**Work instructions**
Continue the news article on COVID-19 vaccine wastage in India, picking up after its last sentence.

| 29 May 2024, Wednesday |

India frets over wastage of ‘elixir-like’ COVID-19 vaccines

About 6.5% of coronavirus vaccine doses in India are going to waste, health officials said on Wednesday, urging states to manage their immunization drives better to optimize use of what one called “this elixir-like precious commodity”.

One reason for the wastage is that, while many urban vaccination centers have been crowded, some rural sites have had to nudge people to get shots due to a lack of awareness among the public, which can lead to vaccine wastage.

Once a vaccine vial is opened, doses need to be administered within four hours, making it vital for health workers to coordinate the flow of recipients.

The Federal Health Ministry has distributed 75.4 million vaccine doses to India’s states, of which some 36 million doses have so far been used. India is using the AstraZeneca shot and another developed at home by Bharat Biotech.

The government did not say how many doses had been wasted, but the percentage figure suggests it could be more than 2 million, a big number given that many countries have yet to start inoculating their citizens and India itself is only immunizing priority groups.

**Study material**
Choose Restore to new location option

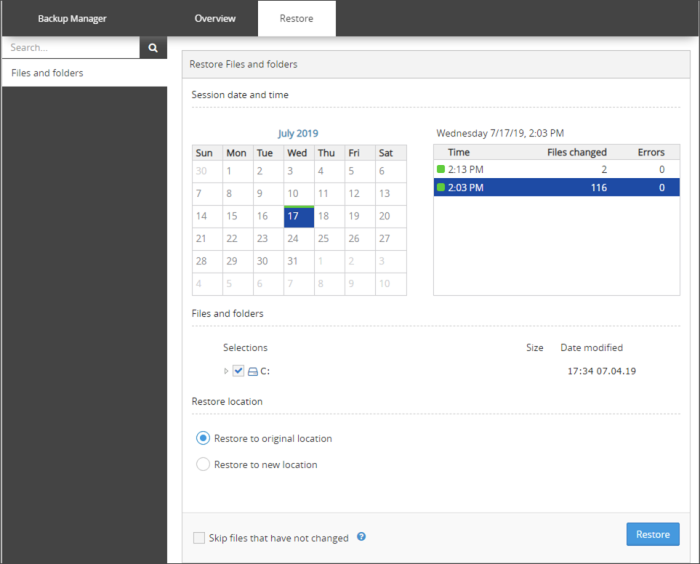(x=203, y=464)
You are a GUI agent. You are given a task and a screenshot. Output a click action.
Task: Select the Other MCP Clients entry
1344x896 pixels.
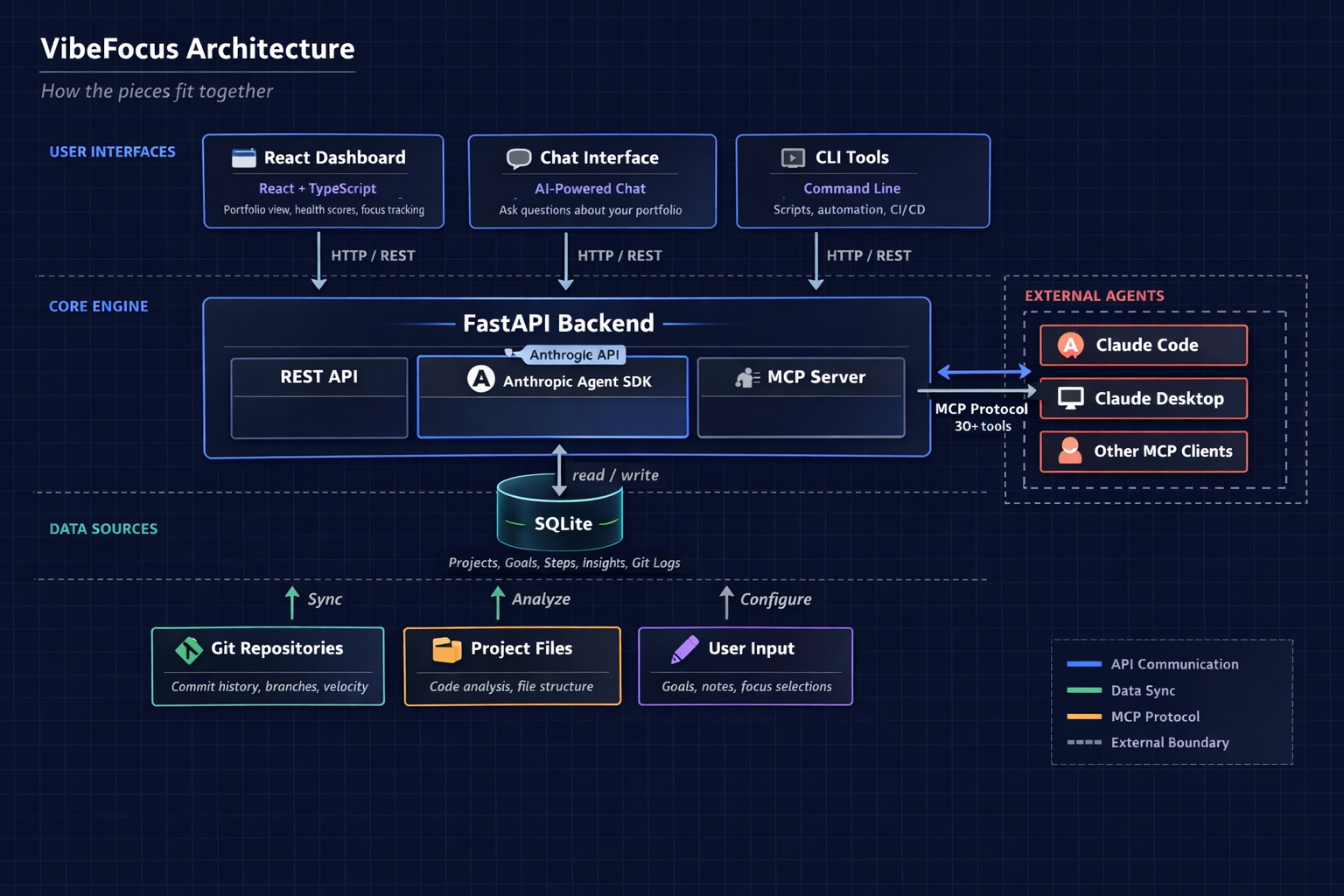coord(1143,452)
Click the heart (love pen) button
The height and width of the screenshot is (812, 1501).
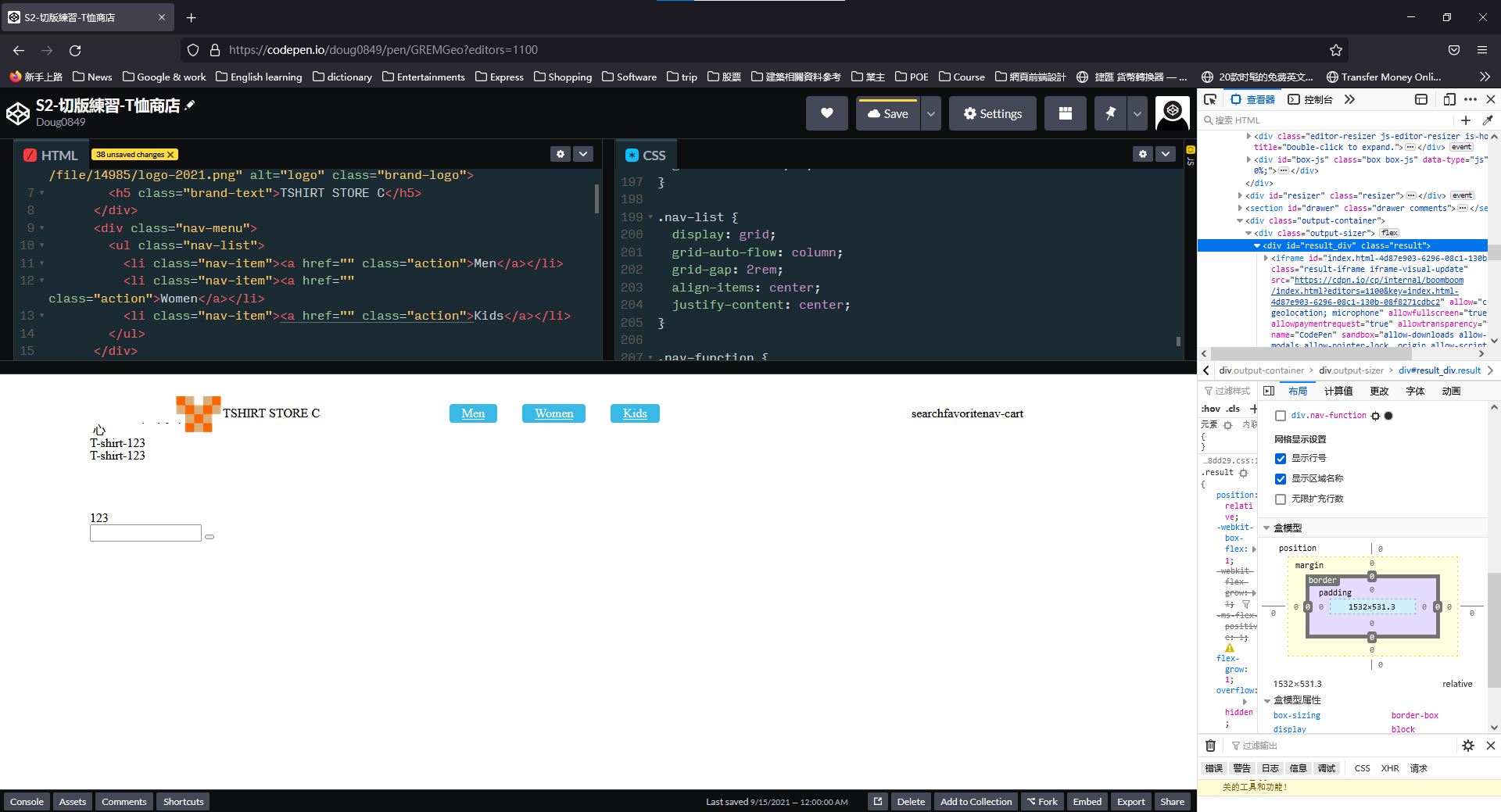click(x=826, y=113)
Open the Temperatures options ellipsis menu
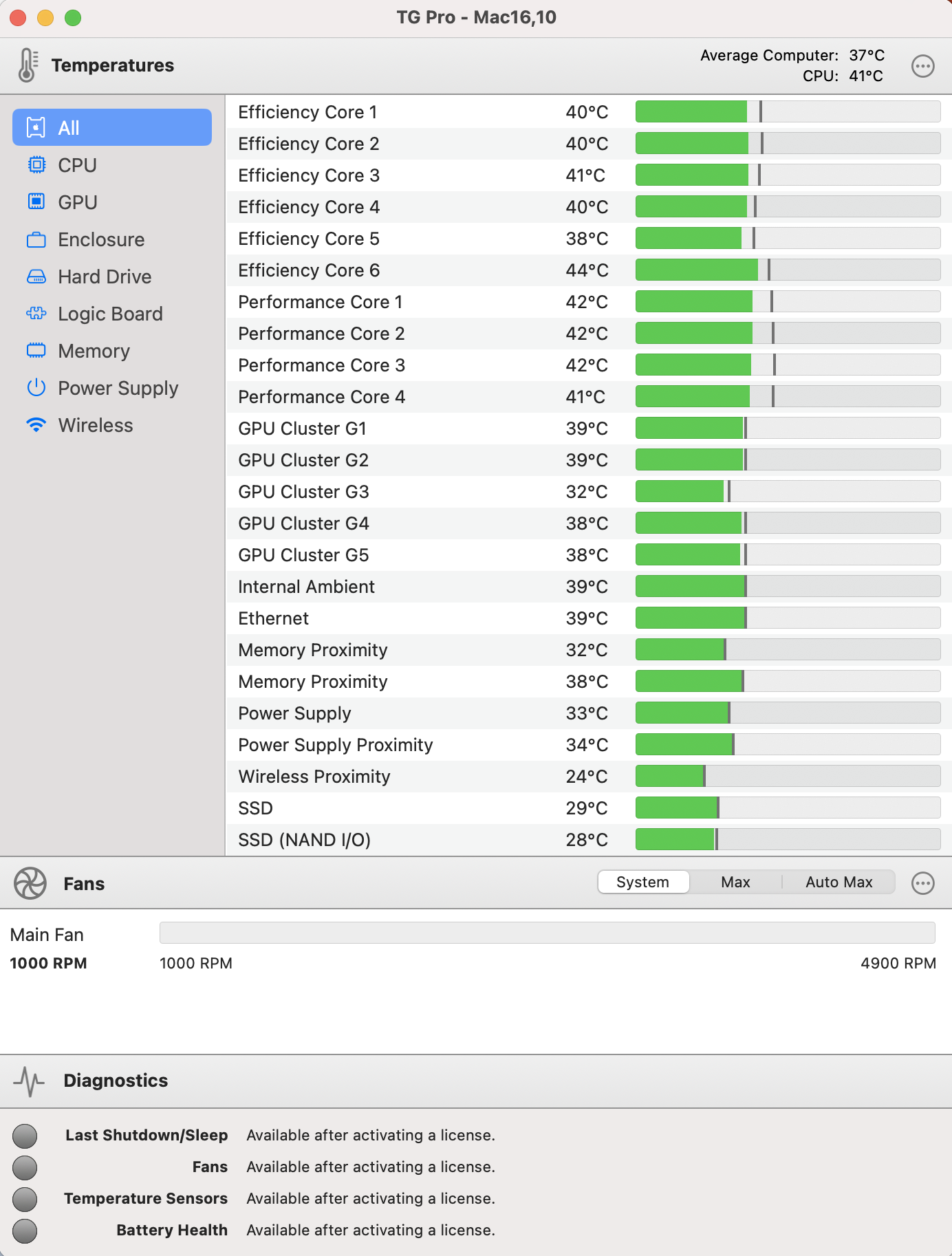The width and height of the screenshot is (952, 1256). (x=922, y=66)
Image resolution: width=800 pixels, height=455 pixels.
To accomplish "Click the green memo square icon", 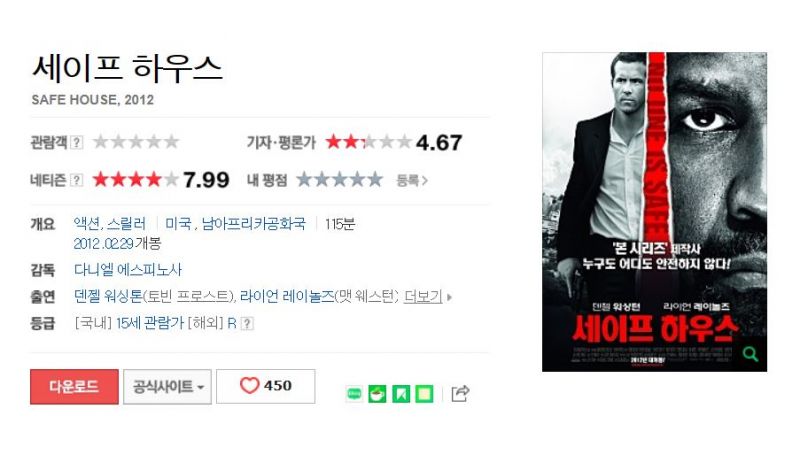I will [x=424, y=394].
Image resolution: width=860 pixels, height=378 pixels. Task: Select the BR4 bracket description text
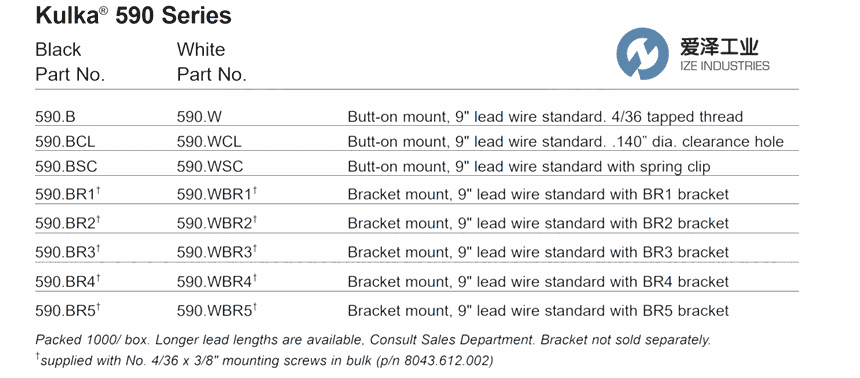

**Exercise response**
“Wastage of this elixir-like precious commodity, the most important thing now for an individual or the country as a whole, is absolutely wrong,” top health official Vinod Kumar Paul told a news conference.

The large states of Telangana, Andhra Pradesh and Uttar Pradesh have seen wastage of 9%-18%, the government said.

Experts say the problem of wastage could be solved by making more people eligible for vaccination rather than just front-line workers, the elderly and people over the age of 45 with health conditions.

Prime Minister Narendra Modi, speaking at a virtual meeting with state leaders to discuss ways to contain a recent surge in cases, said they should urgently address the issue.

“The pace of vaccination in the country is continuously increasing,” he said. “But at the same time we have to take the problem of vaccine doses waste very seriously”.